Alexis leads McKinsey’s Bay Area office and our financial technology work in North America.
She serves financial services and technology companies as they seek to align their organizations for growth and productivity and has led high-profile efforts to drive change at scale, including enhancing customer experience journeys, innovating products and services, and redesigning operating models for agility.

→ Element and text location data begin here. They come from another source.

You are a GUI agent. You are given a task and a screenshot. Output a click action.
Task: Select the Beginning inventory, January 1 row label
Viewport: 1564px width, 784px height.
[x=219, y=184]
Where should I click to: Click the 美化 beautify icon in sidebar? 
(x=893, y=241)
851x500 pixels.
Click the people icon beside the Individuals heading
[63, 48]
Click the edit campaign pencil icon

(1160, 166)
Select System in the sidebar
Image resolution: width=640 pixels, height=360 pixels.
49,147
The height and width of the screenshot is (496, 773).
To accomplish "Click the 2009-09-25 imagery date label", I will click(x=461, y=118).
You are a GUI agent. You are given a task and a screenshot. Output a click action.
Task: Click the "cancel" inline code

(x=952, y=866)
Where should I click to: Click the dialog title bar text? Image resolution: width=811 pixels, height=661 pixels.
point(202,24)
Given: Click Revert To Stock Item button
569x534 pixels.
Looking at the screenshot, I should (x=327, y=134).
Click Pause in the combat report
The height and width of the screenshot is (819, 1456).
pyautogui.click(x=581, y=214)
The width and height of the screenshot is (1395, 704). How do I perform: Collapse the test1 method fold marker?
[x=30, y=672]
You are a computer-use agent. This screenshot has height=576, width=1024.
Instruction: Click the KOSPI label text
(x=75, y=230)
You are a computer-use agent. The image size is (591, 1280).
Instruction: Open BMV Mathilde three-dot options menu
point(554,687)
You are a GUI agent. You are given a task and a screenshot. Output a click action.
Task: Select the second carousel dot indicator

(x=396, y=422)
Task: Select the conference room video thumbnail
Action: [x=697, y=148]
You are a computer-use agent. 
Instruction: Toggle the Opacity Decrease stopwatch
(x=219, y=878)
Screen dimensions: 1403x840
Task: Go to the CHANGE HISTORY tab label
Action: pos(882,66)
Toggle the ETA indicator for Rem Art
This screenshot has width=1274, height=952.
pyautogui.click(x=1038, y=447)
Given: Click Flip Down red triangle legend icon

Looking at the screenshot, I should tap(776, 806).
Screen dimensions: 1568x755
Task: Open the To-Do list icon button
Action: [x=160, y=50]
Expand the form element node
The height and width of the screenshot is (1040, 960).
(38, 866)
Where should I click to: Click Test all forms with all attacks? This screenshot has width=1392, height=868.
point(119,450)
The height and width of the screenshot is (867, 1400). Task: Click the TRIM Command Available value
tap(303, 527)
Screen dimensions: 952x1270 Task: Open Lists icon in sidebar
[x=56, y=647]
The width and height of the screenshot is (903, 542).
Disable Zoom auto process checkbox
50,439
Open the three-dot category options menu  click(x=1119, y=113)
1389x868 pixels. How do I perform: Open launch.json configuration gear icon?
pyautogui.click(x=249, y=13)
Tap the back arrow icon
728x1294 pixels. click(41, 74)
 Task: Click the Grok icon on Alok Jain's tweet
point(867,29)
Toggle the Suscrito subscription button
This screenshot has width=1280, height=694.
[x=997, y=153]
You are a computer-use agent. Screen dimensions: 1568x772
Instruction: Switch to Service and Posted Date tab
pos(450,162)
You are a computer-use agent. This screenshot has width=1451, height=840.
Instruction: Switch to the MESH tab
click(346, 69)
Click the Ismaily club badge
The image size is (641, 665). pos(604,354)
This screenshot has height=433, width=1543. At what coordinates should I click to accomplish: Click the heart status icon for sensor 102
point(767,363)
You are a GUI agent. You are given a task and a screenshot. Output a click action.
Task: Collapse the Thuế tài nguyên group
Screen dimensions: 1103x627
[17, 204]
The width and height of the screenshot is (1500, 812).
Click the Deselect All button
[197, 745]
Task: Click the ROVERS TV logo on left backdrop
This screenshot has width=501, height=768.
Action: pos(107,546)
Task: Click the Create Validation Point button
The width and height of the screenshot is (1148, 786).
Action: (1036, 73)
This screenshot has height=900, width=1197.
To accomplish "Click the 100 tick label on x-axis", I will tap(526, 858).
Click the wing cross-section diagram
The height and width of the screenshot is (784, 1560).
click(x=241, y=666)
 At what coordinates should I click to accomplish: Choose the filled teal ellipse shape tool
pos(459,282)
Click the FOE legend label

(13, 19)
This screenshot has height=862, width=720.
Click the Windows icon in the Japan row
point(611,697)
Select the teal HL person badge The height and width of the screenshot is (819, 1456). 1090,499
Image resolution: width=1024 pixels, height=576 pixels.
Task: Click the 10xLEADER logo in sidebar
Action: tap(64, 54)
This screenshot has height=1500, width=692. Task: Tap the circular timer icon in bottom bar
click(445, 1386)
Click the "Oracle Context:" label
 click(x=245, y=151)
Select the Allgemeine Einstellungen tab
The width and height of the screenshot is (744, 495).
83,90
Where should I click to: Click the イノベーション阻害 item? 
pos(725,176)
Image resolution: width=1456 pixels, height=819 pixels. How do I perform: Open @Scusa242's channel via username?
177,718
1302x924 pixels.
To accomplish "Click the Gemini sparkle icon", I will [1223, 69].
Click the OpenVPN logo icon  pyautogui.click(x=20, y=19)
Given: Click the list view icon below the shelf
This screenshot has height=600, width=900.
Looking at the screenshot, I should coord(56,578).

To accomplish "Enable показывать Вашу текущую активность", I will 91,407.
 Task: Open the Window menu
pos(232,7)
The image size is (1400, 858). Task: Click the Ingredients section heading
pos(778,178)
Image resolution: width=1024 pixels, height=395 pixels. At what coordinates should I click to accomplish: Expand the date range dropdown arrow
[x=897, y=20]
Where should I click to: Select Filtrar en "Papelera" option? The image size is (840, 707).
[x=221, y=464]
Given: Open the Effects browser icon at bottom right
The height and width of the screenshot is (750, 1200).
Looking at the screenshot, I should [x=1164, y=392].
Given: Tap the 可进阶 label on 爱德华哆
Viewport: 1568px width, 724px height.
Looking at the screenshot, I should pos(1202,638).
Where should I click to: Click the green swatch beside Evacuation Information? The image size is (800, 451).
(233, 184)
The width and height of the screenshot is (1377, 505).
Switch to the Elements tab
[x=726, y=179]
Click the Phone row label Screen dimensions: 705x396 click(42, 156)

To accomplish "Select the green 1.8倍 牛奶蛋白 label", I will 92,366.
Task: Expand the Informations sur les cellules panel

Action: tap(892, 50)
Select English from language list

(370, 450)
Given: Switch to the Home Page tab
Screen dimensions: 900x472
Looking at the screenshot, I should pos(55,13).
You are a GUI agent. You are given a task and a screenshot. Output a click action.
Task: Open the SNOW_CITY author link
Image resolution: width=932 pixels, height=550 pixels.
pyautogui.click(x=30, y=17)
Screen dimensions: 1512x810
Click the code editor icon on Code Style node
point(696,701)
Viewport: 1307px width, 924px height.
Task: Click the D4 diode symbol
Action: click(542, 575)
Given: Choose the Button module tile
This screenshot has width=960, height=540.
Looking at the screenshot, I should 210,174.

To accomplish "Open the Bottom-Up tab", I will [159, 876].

Examples of her work include:
- helping a leading North American financial institution on architecting a large-scale performance-improvement initiative to enhance the end-to-end customer experience
- advising on a sales and marketing transformation for a global technology company to accelerate implementation of a new go-to-market strategy across a 10,000-person sales force
- helping to design an 18-month field-and-forum capability-building program for the senior-executive team of a leading financial institution to enhance decision making in support of a multiyear performance improvement effort
- enhancing operational risk effectiveness for a leading bank, addressing organizational responsibilities, decision rights, process improvement, risk culture, and regulatory relations
- leading a cost and productivity enhancement initiative to capture substantial back-office savings, including identifying leadership and frontline behavioral shifts required to support improved efficiency and effectiveness
Passionate about leadership development, Alexis contributes heavily to efforts that accelerate career growth for executives. She is the co-founding author of McKinsey & Company’s annual report “Women in the Workplace” – this groundbreaking research is the benchmark for progress for women in corporate America and used by many organizations across the globe. She also serves as faculty at McKinsey’s Executive Transitions Master Class and Change Leaders Forum and is a regular speaker on financial innovation, change management, and top team effectiveness.
Before joining McKinsey, Alexis earned an MBA from Stanford University’s Graduate School of Business, where she was an Arjay Miller Scholar.